Any Major Dude Will Tell You

Major Dudes: A Steely Dan Compendium, edited by Barney Hoskyns (Overlook, $27.95, 352 pages)

“We both liked recording studios. As much as anything else, it was just the coolest place to be on a hot afternoon.” Walter Becker

“We grew up with a certain natural ironic stance that later became the norm in society.” Donald Fagen

major dudes

The enigmatic band Steely Dan has been popular – and mysterious, since the 1970s. Major Dudes: A Steely Dan Compendium demythologizes the group while at the same time adding a new layer of mystery.  Editor Barney Hoskyns has compiled a collection of previously published articles, interviews, and record reviews about the work of Donald Fagen and the late Walter Becker – both as Steely Dan and as solo recording artists.

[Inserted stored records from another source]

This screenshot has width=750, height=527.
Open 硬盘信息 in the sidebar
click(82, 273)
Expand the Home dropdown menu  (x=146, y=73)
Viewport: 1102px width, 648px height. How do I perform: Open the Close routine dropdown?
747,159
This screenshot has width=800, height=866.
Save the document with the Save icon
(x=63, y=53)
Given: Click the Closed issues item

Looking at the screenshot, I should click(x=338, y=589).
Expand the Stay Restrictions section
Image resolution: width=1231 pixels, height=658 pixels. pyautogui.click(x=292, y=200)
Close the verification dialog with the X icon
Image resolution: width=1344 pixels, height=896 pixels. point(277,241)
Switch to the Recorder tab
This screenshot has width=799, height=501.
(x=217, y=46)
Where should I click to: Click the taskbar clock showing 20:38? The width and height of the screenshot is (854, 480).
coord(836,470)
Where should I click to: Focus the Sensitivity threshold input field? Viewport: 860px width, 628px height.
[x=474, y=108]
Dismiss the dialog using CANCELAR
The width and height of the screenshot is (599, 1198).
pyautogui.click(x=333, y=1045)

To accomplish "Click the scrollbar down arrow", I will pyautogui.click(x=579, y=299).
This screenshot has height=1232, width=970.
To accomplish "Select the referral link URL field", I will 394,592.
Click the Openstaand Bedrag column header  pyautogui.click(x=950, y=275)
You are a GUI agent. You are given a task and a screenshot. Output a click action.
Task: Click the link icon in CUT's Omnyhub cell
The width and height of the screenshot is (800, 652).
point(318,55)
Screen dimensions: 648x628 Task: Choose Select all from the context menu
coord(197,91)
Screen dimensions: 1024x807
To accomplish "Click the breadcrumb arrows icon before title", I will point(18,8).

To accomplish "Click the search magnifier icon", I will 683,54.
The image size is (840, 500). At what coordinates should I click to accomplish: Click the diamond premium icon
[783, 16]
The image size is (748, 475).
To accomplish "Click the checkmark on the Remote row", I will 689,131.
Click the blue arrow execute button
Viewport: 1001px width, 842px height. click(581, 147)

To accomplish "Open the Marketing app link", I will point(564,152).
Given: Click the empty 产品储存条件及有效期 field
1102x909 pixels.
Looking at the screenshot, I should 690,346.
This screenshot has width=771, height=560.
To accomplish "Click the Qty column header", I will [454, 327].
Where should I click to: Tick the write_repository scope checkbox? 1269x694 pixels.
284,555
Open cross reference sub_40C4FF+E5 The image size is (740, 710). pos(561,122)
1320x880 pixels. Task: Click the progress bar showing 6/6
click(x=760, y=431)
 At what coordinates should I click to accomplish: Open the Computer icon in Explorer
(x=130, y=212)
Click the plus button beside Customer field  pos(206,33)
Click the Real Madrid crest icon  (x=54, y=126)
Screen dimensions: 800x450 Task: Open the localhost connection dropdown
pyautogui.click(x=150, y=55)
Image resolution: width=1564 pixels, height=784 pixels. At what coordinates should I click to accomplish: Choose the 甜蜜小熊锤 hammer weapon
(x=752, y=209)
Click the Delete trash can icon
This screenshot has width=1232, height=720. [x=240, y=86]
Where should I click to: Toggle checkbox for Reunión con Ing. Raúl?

It’s made clear in these pieces that Fagen and Becker viewed themselves as clever hipsters; ones who were far too cool for the college they attended, Bard – “One of your basic beatnik colleges.”  In a sense, Steely Dan’s lyrics and music moved the ball forward in the genre of being cool.  In the process, they were among the progenitors of progressive album rock and smooth jazz.

In Major Dudes, Fagen and Becker come off as quite likeable.  However, they were always in character in the same manner as Bob Dylan is.  One is never going to fully understand what made them tick.  Their goal, perhaps, was to simply produce popular but uniquely intelligent music.

This compendium could have been better edited by Hoskyns.  It’s quite repetitive. But for fans of The Dan, it’s close to essential reading.

Well recommended.

Joseph Arellano

A review copy was provided by the publisher.  This book will be released on June 5, 2018.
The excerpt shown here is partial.